[Interface element records]
----------------------------------------
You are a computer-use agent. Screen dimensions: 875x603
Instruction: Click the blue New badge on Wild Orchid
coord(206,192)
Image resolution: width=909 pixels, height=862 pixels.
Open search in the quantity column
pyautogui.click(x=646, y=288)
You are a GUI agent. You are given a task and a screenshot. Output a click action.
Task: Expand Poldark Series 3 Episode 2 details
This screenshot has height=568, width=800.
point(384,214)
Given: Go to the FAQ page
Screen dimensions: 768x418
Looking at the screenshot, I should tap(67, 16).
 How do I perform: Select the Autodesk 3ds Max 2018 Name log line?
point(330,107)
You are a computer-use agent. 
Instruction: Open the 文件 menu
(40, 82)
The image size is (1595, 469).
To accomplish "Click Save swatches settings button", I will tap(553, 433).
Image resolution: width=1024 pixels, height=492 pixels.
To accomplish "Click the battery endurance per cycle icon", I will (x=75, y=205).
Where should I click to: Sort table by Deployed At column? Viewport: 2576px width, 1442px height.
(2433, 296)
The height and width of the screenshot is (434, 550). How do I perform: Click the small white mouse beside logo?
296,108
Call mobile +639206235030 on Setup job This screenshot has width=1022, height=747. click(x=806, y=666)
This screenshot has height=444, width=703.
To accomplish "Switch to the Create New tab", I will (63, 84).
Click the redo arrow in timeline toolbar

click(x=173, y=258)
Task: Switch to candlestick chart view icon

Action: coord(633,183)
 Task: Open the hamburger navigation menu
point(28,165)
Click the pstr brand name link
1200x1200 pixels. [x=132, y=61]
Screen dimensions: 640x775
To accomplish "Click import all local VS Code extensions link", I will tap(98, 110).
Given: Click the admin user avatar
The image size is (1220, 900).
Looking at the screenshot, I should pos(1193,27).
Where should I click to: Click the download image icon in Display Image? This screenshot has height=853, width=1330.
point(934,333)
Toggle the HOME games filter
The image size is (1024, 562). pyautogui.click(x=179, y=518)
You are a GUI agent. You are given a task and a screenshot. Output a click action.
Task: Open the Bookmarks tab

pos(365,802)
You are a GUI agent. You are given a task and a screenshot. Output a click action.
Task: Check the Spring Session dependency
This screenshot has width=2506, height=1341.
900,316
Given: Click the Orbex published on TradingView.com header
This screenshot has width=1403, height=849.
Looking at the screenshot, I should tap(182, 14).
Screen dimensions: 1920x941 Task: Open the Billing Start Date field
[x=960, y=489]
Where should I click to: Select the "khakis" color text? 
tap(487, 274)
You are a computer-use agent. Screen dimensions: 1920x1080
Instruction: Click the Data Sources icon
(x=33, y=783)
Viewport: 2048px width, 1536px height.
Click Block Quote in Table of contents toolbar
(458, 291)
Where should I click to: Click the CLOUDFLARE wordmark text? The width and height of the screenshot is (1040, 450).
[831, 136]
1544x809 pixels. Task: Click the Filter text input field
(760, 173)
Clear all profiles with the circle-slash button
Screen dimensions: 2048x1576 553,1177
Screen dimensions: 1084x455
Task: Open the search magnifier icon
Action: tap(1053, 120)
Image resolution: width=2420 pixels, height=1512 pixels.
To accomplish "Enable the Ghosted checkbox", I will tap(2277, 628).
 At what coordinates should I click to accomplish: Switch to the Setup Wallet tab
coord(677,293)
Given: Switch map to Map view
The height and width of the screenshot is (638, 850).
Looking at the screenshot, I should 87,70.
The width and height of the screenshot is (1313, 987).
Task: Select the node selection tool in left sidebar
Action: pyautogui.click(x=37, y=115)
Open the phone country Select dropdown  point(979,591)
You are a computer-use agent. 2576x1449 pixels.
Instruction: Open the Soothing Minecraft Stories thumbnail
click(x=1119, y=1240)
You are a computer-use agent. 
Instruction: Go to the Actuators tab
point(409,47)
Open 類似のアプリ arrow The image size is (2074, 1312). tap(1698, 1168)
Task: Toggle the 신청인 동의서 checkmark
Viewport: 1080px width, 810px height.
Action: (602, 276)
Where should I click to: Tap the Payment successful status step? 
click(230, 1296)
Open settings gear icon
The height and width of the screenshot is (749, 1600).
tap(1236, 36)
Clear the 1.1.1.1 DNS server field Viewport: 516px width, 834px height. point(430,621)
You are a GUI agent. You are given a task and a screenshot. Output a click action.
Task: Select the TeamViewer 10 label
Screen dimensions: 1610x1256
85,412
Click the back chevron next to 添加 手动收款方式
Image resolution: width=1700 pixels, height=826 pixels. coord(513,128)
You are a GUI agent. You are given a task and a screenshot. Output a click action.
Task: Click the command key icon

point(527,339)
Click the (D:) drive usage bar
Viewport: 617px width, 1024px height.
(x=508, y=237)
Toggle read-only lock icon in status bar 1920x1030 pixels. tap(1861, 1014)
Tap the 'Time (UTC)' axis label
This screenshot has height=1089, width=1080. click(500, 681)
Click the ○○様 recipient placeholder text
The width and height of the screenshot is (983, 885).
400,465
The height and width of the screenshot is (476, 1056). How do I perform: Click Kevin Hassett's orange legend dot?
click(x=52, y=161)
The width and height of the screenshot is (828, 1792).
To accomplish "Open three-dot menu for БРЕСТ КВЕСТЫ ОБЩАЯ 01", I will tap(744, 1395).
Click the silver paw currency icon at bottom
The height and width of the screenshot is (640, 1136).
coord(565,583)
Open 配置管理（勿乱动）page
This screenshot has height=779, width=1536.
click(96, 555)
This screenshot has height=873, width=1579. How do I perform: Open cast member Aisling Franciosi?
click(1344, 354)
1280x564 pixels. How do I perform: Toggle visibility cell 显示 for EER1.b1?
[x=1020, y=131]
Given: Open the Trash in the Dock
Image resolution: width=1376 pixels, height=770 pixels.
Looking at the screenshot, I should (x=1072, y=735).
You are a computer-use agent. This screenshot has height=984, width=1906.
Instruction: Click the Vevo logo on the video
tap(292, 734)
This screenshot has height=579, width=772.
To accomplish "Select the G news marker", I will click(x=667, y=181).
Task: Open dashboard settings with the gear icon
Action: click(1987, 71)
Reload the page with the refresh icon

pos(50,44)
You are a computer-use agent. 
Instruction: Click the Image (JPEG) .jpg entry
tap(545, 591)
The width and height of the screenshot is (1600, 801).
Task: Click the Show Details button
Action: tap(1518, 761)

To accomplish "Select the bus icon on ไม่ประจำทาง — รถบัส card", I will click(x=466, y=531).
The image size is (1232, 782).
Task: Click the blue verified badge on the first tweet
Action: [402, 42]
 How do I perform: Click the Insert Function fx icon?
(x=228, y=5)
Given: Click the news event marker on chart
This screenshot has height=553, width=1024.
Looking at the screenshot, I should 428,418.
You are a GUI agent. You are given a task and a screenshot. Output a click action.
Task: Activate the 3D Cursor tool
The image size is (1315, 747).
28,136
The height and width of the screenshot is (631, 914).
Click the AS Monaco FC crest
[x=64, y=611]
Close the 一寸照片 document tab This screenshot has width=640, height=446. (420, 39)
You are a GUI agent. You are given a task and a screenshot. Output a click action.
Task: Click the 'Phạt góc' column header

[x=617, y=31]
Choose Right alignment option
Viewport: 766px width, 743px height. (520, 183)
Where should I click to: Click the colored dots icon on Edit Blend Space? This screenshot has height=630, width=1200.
----------------------------------------
Retype every line of the listing above without changing anything.

You are a computer-use agent. Screen dimensions: 875x603
Instruction: Click the blue New badge on Wild Orchid
coord(206,192)
Image resolution: width=909 pixels, height=862 pixels.
Open search in the quantity column
pyautogui.click(x=646, y=288)
You are a GUI agent. You are given a task and a screenshot. Output a click action.
Task: Expand Poldark Series 3 Episode 2 details
This screenshot has height=568, width=800.
point(384,214)
Given: Go to the FAQ page
Screen dimensions: 768x418
Looking at the screenshot, I should tap(67, 16).
 How do I perform: Select the Autodesk 3ds Max 2018 Name log line?
point(330,107)
You are a computer-use agent. 
Instruction: Open the 文件 menu
(40, 82)
The image size is (1595, 469).
To accomplish "Click Save swatches settings button", I will tap(553, 433).
Image resolution: width=1024 pixels, height=492 pixels.
To accomplish "Click the battery endurance per cycle icon", I will (x=75, y=205).
Where should I click to: Sort table by Deployed At column? Viewport: 2576px width, 1442px height.
(2433, 296)
The height and width of the screenshot is (434, 550). How do I perform: Click the small white mouse beside logo?
296,108
Call mobile +639206235030 on Setup job This screenshot has width=1022, height=747. click(x=806, y=666)
This screenshot has height=444, width=703.
To accomplish "Switch to the Create New tab", I will (63, 84).
Click the redo arrow in timeline toolbar

click(x=173, y=258)
Task: Switch to candlestick chart view icon

Action: coord(633,183)
 Task: Open the hamburger navigation menu
point(28,165)
Click the pstr brand name link
1200x1200 pixels. [x=132, y=61]
Screen dimensions: 640x775
To accomplish "Click import all local VS Code extensions link", I will tap(98, 110).
Given: Click the admin user avatar
The image size is (1220, 900).
Looking at the screenshot, I should pos(1193,27).
Where should I click to: Click the download image icon in Display Image? This screenshot has height=853, width=1330.
point(934,333)
Toggle the HOME games filter
The image size is (1024, 562). pyautogui.click(x=179, y=518)
You are a GUI agent. You are given a task and a screenshot. Output a click action.
Task: Open the Bookmarks tab

pos(365,802)
You are a GUI agent. You are given a task and a screenshot. Output a click action.
Task: Check the Spring Session dependency
This screenshot has width=2506, height=1341.
900,316
Given: Click the Orbex published on TradingView.com header
This screenshot has width=1403, height=849.
Looking at the screenshot, I should tap(182, 14).
Screen dimensions: 1920x941 Task: Open the Billing Start Date field
[x=960, y=489]
Where should I click to: Select the "khakis" color text? 
tap(487, 274)
You are a computer-use agent. Screen dimensions: 1920x1080
Instruction: Click the Data Sources icon
(x=33, y=783)
Viewport: 2048px width, 1536px height.
Click Block Quote in Table of contents toolbar
(458, 291)
Where should I click to: Click the CLOUDFLARE wordmark text? The width and height of the screenshot is (1040, 450).
[831, 136]
1544x809 pixels. Task: Click the Filter text input field
(760, 173)
Clear all profiles with the circle-slash button
Screen dimensions: 2048x1576 553,1177
Screen dimensions: 1084x455
Task: Open the search magnifier icon
Action: tap(1053, 120)
Image resolution: width=2420 pixels, height=1512 pixels.
To accomplish "Enable the Ghosted checkbox", I will tap(2277, 628).
 At what coordinates should I click to accomplish: Switch to the Setup Wallet tab
coord(677,293)
Given: Switch map to Map view
The height and width of the screenshot is (638, 850).
Looking at the screenshot, I should 87,70.
The width and height of the screenshot is (1313, 987).
Task: Select the node selection tool in left sidebar
Action: pyautogui.click(x=37, y=115)
Open the phone country Select dropdown  point(979,591)
You are a computer-use agent. 2576x1449 pixels.
Instruction: Open the Soothing Minecraft Stories thumbnail
click(x=1119, y=1240)
You are a computer-use agent. 
Instruction: Go to the Actuators tab
point(409,47)
Open 類似のアプリ arrow The image size is (2074, 1312). tap(1698, 1168)
Task: Toggle the 신청인 동의서 checkmark
Viewport: 1080px width, 810px height.
Action: (602, 276)
Where should I click to: Tap the Payment successful status step? 
click(230, 1296)
Open settings gear icon
The height and width of the screenshot is (749, 1600).
tap(1236, 36)
Clear the 1.1.1.1 DNS server field Viewport: 516px width, 834px height. point(430,621)
You are a GUI agent. You are given a task and a screenshot. Output a click action.
Task: Select the TeamViewer 10 label
Screen dimensions: 1610x1256
85,412
Click the back chevron next to 添加 手动收款方式
Image resolution: width=1700 pixels, height=826 pixels. coord(513,128)
You are a GUI agent. You are given a task and a screenshot. Output a click action.
Task: Click the command key icon

point(527,339)
Click the (D:) drive usage bar
Viewport: 617px width, 1024px height.
(x=508, y=237)
Toggle read-only lock icon in status bar 1920x1030 pixels. tap(1861, 1014)
Tap the 'Time (UTC)' axis label
This screenshot has height=1089, width=1080. click(500, 681)
Click the ○○様 recipient placeholder text
The width and height of the screenshot is (983, 885).
400,465
The height and width of the screenshot is (476, 1056). How do I perform: Click Kevin Hassett's orange legend dot?
click(x=52, y=161)
The width and height of the screenshot is (828, 1792).
To accomplish "Open three-dot menu for БРЕСТ КВЕСТЫ ОБЩАЯ 01", I will tap(744, 1395).
Click the silver paw currency icon at bottom
The height and width of the screenshot is (640, 1136).
coord(565,583)
Open 配置管理（勿乱动）page
This screenshot has height=779, width=1536.
click(96, 555)
This screenshot has height=873, width=1579. How do I perform: Open cast member Aisling Franciosi?
click(1344, 354)
1280x564 pixels. How do I perform: Toggle visibility cell 显示 for EER1.b1?
[x=1020, y=131]
Given: Open the Trash in the Dock
Image resolution: width=1376 pixels, height=770 pixels.
Looking at the screenshot, I should (x=1072, y=735).
You are a computer-use agent. This screenshot has height=984, width=1906.
Instruction: Click the Vevo logo on the video
tap(292, 734)
This screenshot has height=579, width=772.
To accomplish "Select the G news marker", I will click(x=667, y=181).
Task: Open dashboard settings with the gear icon
Action: click(1987, 71)
Reload the page with the refresh icon

pos(50,44)
You are a computer-use agent. 
Instruction: Click the Image (JPEG) .jpg entry
tap(545, 591)
The width and height of the screenshot is (1600, 801).
Task: Click the Show Details button
Action: tap(1518, 761)

To accomplish "Select the bus icon on ไม่ประจำทาง — รถบัส card", I will click(x=466, y=531).
The image size is (1232, 782).
Task: Click the blue verified badge on the first tweet
Action: [402, 42]
 How do I perform: Click the Insert Function fx icon?
(x=228, y=5)
Given: Click the news event marker on chart
This screenshot has height=553, width=1024.
Looking at the screenshot, I should 428,418.
You are a GUI agent. You are given a task and a screenshot. Output a click action.
Task: Activate the 3D Cursor tool
The image size is (1315, 747).
28,136
The height and width of the screenshot is (631, 914).
Click the AS Monaco FC crest
[x=64, y=611]
Close the 一寸照片 document tab This screenshot has width=640, height=446. (420, 39)
You are a GUI agent. You are given a task and a screenshot. Output a click action.
Task: Click the 'Phạt góc' column header

[x=617, y=31]
Choose Right alignment option
Viewport: 766px width, 743px height. (520, 183)
Where should I click to: Click the colored dots icon on Edit Blend Space? This screenshot has height=630, width=1200.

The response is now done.